The surprising logic of the Postgres work_mem setting, and how to tune it

In today’s E119 of “5mins of Postgres” we discuss tuning the Postgres work_mem setting for your workload, and why it can be quite confusing to interpret the meaning of work_mem correctly for a given query. We also discuss the impact of hash_mem_multiplier, and why it's default changed from 1.0 to 2.0 in Postgres 15.



Share this episode: Click here to share this episode on LinkedIn. Feel free to sign up for our newsletter and subscribe to our YouTube channel.


Transcript

We'll start with this blog post by Shaun Thomas on the Tembo blog from earlier this week. This is a pretty good comprehensive post where Shaun talks about all different aspects of Postgres' memory settings.

But I want to focus on work_mem specifically and add a few more details beyond what Shaun has in this post. So, first of all, work_mem by default in Postgres is set to 4MB. And as Shaun notes here, this is one of the first values that users might want to modify in an attempt to make queries run faster. And oftentimes the effect of this is that if you increase this, Postgres will be able to do more operations in memory instead of having to do them on disk, which oftentimes leads to a speed up in a query.

The risk of too high work_mem: Running out of memory

Now if you get this wrong however, if you set this too high and you have a system with a lot of concurrency, what you will see is that Postgres will crash with a message like "Out of memory: Killed process ... (postgres)", as described in the Postgres documentation.

And usually what this means is the Linux out of memory (OOM) killer went and killed your Postgres process, unfortunately, oftentimes the postmaster process, the root of the Postgres process hierarchy. Which means that ultimately your Postgres will crash completely if you've exhausted the memory thanks to having too high work_mem.

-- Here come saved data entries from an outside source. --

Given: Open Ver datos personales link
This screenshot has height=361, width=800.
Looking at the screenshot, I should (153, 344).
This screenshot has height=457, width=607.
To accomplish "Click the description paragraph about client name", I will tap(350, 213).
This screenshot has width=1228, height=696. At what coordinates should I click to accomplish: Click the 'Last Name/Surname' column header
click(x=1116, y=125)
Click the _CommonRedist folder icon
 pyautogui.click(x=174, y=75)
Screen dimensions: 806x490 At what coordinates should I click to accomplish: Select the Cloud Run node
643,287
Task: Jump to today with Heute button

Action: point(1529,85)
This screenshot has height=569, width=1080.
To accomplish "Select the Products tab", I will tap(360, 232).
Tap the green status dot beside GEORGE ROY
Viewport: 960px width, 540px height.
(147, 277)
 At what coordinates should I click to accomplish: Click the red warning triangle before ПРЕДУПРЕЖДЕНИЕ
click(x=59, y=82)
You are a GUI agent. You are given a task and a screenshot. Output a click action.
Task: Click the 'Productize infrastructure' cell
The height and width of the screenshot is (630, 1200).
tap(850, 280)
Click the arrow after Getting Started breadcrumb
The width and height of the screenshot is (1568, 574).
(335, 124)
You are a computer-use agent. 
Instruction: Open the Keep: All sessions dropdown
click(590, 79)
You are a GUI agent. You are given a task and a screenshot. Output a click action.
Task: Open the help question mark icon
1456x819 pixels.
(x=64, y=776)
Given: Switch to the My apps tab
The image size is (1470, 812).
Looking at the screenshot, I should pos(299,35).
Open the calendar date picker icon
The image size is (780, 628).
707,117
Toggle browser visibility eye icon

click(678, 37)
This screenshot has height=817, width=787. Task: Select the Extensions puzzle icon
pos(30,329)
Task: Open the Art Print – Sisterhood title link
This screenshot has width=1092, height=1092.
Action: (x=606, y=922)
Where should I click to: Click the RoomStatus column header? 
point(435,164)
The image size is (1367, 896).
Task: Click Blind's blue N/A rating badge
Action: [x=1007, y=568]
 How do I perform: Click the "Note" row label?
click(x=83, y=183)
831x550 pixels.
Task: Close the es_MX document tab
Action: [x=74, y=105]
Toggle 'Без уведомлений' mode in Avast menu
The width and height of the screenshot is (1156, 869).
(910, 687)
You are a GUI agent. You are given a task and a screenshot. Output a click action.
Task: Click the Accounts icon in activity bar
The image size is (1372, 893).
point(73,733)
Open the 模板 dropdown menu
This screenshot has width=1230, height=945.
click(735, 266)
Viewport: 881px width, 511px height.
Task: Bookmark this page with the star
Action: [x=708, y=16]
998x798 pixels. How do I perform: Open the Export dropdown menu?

One of the ways you can address this is you can use the "overcommit_memory" setting and set that to 2, to essentially prevent the Linux kernel from over-committing memory:

sysctl -w vm.overcommit_memory=2

Depending, if you have various sidecars on your server, or if you want to use swap, this may or may not make sense, but if you have this set, you're much safer to set "work_mem" more aggressively because you don't crash the whole server.

But let's come back a little bit to, how can we set work_mem to the right setting?

Surprising facts about work_mem

So one of the most confusing things about work_mem, and I had to remind myself again as part of researching this episode is that, as Andres Freund noted in a mailing list post earlier this week:

One thing to note is that postgres' work_mem is confusing - it applies to individual query execution nodes, not the whole query.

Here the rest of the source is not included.